● Required work:
Reproduce everything from the start of the material down to the line containing "efuture-logo-subtitle: 2019技术工程大会 is", including that line, without changing a word. Leave the pictures out of your copy.
********
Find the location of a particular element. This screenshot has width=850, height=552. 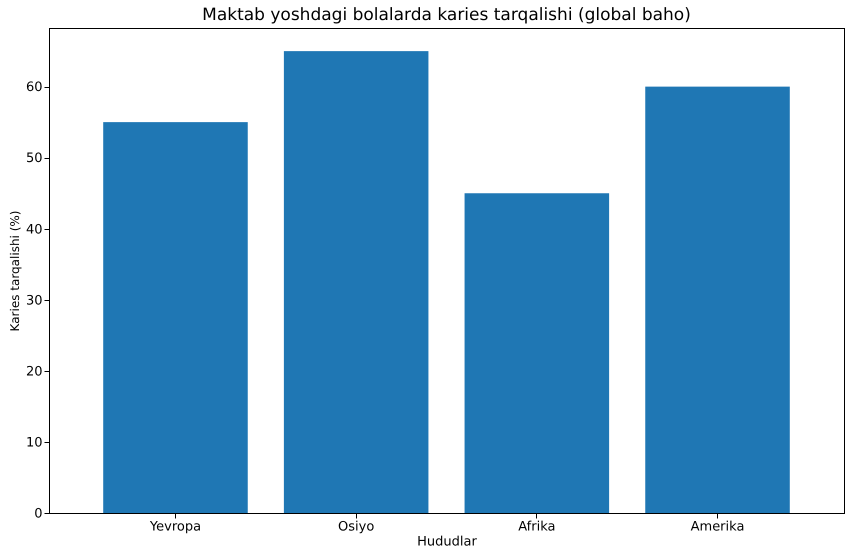

y-axis-title: Karies tarqalishi (%) is located at coordinates (15, 271).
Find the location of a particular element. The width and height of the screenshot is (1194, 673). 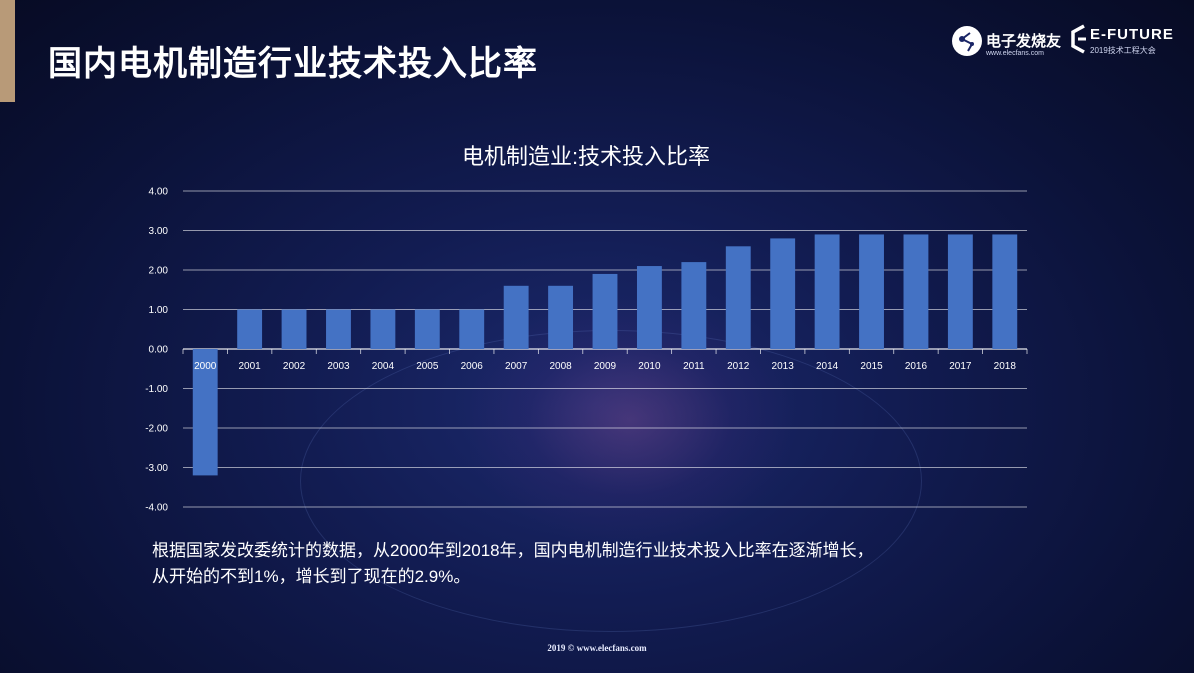

efuture-logo-subtitle: 2019技术工程大会 is located at coordinates (1123, 50).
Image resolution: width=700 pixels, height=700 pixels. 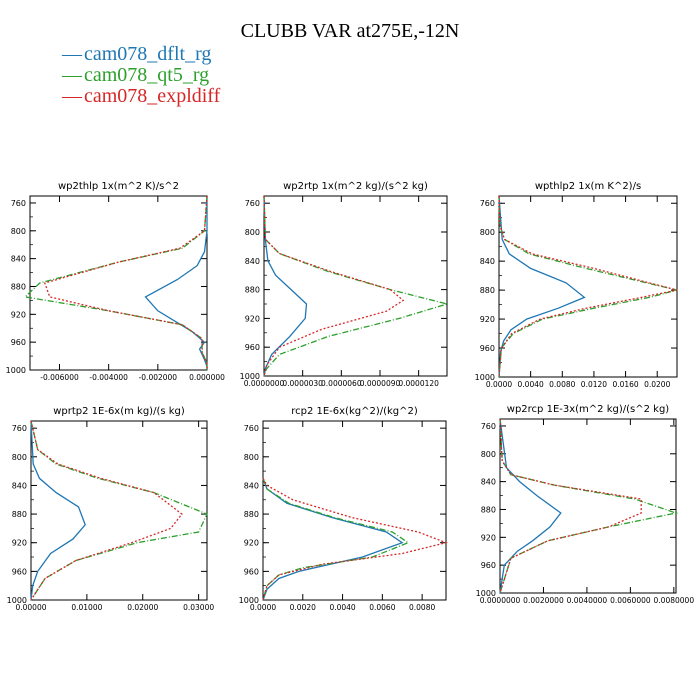 What do you see at coordinates (119, 412) in the screenshot?
I see `subplot-title: wprtp2 1E-6x(m kg)/(s kg)` at bounding box center [119, 412].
********
● Response to the task:
Find the location of a particular element. This screenshot has width=850, height=552. 

y-axis-title: Karies tarqalishi (%) is located at coordinates (15, 271).
Find the location of a particular element. The width and height of the screenshot is (1194, 673). 

efuture-logo-subtitle: 2019技术工程大会 is located at coordinates (1123, 50).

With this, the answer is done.